My nausea was more manageable in the second trimester. Thank God. Barry was starting to feel less like he was being punished by God for choosing me as a wife. This trimester was especially eventful because in the second trimester your body slowly begins to TOTALLY BETRAY YOU. The amount of pain involved in putting on mass amounts of weight solely in your core in a matter of 12 weeks is insane… especially when you’re standing and moving around all day. Another fun fact about pregnancy is that your body starts growing weird things. I discovered skin cancer growing on my forehead in the second trimester, and my dermatologist had to remove it right away because pregnancy also causes cancer cells to multiply rapidly. ARE YOU JOKING, PREGNANCY???? (Don’t worry April, I’m not going to embarrass myself and tell everybody about that other weird growth on my nipple). Also Owen was slowly growing into a beast and hung out right on my bladder at all times so this is when the casual pants peeing started.

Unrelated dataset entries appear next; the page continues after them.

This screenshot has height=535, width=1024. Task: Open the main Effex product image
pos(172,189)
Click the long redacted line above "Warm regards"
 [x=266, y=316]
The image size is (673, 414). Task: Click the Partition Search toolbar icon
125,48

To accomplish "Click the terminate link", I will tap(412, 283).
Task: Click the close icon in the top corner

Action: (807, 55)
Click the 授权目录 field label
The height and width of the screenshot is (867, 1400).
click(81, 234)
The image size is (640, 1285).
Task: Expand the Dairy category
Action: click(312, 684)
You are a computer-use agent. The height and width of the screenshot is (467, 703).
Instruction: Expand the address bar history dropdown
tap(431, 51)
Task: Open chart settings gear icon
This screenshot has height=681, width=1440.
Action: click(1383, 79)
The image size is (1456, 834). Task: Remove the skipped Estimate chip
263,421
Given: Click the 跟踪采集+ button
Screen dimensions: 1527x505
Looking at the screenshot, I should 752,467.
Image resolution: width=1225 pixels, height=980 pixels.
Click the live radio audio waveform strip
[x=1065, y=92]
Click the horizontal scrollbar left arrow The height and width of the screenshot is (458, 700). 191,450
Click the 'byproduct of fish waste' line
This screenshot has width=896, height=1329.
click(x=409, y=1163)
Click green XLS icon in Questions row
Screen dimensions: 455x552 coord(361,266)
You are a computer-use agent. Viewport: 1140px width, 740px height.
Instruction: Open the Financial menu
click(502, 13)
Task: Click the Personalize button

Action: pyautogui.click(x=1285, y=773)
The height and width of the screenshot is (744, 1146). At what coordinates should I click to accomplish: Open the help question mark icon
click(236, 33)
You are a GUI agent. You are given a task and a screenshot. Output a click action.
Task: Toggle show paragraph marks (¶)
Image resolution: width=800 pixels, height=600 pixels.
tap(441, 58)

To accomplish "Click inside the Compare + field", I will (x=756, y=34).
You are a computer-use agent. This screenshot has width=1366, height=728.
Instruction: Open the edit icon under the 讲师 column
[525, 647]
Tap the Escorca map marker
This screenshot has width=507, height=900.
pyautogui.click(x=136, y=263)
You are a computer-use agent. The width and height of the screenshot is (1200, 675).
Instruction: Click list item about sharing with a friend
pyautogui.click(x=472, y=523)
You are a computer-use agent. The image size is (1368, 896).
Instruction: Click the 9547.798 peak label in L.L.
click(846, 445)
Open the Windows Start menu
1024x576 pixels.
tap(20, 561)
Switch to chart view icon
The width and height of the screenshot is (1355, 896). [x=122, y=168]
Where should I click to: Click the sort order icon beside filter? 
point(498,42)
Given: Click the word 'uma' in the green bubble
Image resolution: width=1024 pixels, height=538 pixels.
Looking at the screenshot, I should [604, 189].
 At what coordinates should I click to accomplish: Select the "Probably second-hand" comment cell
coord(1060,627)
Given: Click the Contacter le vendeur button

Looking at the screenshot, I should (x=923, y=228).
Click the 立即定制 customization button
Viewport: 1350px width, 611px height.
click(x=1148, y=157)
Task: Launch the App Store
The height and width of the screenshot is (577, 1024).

Speaking of Owen slowly growing into a beast, in the third trimester he kicked three of my ribs out… So do what you want with that information. The third trimester was miserably uncomfortable, but so uncomfortable that it ended up just being hilarious. I could no longer bend over, I couldn’t sit still without readjusting, Owen thrashed around underneath my rib cage from 8 pm until midnight every night, and getting into our memory foam mattress bed every night was like a suicide back buster into a pit of quick sand. I. was. DONE. Despite exercising more than I ever have in my life, I got sooooo muuuccchhhh ceeeelllluuullllliiiiiite. It was as if somebody washed me, tossed me into a dryer on tumble dry low, and threw me onto the designated laundry chair where clothes sit in a wad for a week before they get put up. SO MANY WRINKLES. Here is hilarious evidence of my brand new cottage cheese thighs.
During the third trimester I developed extremely intense restless leg syndrome. My legs itched so badly that I had to wrap them in cold towels and put oven mitts on at night time. Giggles. The itching and creepy crawly feeling was so excruciating that I sometimes took off my pants in the parking lot before getting into my car for my commute home from work. This is real life. I could have been arrested and charged as a sex offender, people. That’s how many F’s I did not give. I even quit my job 9 days before the last day of school because I was getting maybe 3 hours of sleep a night, and was getting blood work done every week for three weeks to see if I was developing a serious liver condition called Cholestasis (but maybe because I was just sick of putting deodorant between my thighs and chasing around 96 eleven year olds every day…you decide.)
So here is MY truth: Pregnancy was awful for me, and THAT IS ALLOWED. I have friends who talk to me about “secretly” hating their lives while they are pregnant. Friends who feel completely alone, depressed, and already feel like unfit mothers because of how much they hate their pregnancies. How sad is it that we choose to emotionally isolate ourselves at a time when we need support the most, rather than be honest with other women about what we are going through?
Here is a UNIVERSAL truth: The way you feel about your pregnancy has NOTHING to do with the way you feel about your baby.
Hating pregnancy does not mean you will hate motherhood. Hating pregnancy does not mean that you are ungrateful for the gift of life. Hating pregnancy does not mean that you have forgotten or have stopped praying for all of the women who would give anything in the world to be in your position. And lastly, hating pregnancy doesn’t mean that you wouldn’t do it all over again in a heart beat.